First of all, you need to prove that given a set of task (m_i, d_i), the best schedule is finish the jobs according to their deadlines, i.e. emergent jobs first.

And the problem is equivalent to:

for each job in original order:
    dynamically insert this job (m_i, d_i) into a sorted job_list
    query max{ (sum(m_k for all k <= n) - d_n) for all n in job_list }

This algorithm run in O(N^2) where N is the number of jobs, which is too slow for getting accepted in interview street. However, we can use some advanced data structure, to speed up the insert and query operation.

I use a segment tree with lazy update to solve this problem in O(NlgN) time, and here's my code

#include <iostream>
#include <vector>
#include <cstdio>
#include <cstring>
#include <string>
#include <algorithm>
using namespace std;

class SegTree
{
public:
    SegTree(int left, int right, const vector<int>& original_data)
    {
        this->left = left;
        this->right = right;
        this->lazy_flag = 0;
        left_tree = right_tree = NULL;
        if (left == right)
        {
            this->value = this->max_value = original_data[left];
        }
        else
        {
            mid = (left + right) / 2;
            left_tree = new SegTree(left, mid, original_data);
            right_tree = new SegTree(mid + 1, right, original_data);
            push_up();
        }
    }
    void modify(int left, int right, int m_value)
    {
        if (this->left == left && this->right == right)
        {
            leaf_modify(m_value);
        }
        else
        {
            push_down();
            if (left <= mid)
            {
                if (right >= mid + 1)

- [Data entries]:
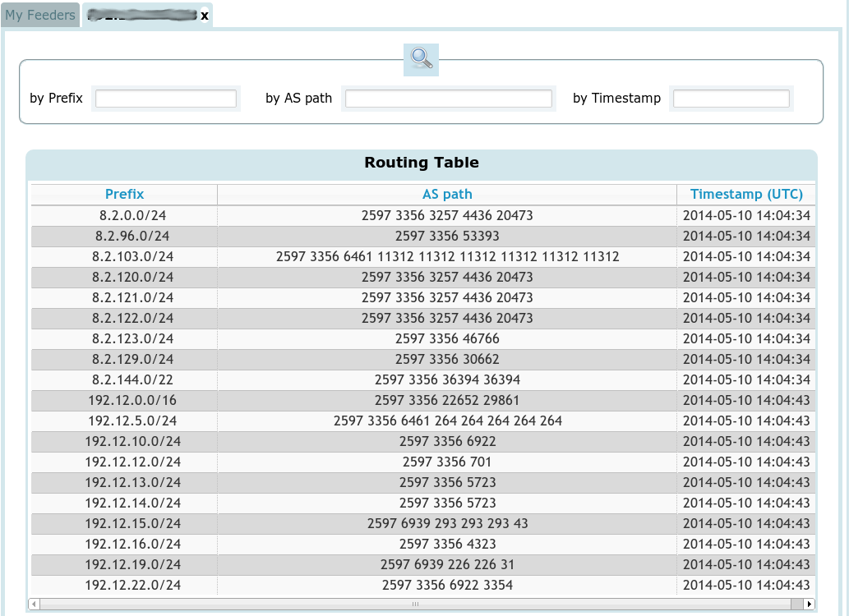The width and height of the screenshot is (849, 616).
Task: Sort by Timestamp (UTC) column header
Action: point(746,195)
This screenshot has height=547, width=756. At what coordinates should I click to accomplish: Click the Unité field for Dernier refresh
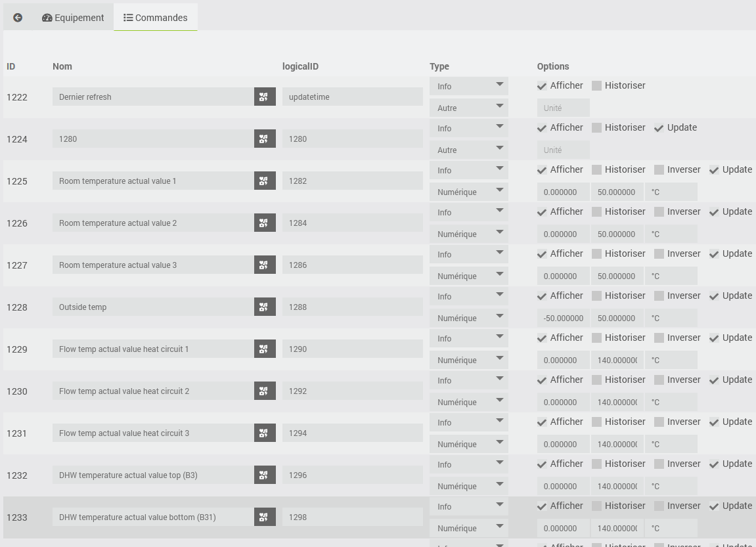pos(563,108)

- [Short task 1]:
Using the job-scheduling text above, answer these questions:
(a) In what order does the best schedule finish the jobs?
(b) What is the running time of the simple insert-and-query algorithm?
(c) What data structure does the writer use to reach O(NlgN) time?
- [Short task 2]: Reproduce everything in the job-scheduling text from "This algorithm run" down to "and query operation.".

- [Task response 1]:
(a) According to their deadlines, with emergent jobs first.
(b) O(N^2), where N is the number of jobs.
(c) A segment tree with lazy update.

- [Task response 2]:
This algorithm run in O(N^2) where N is the number of jobs, which is too slow for getting accepted in interview street. However, we can use some advanced data structure, to speed up the insert and query operation.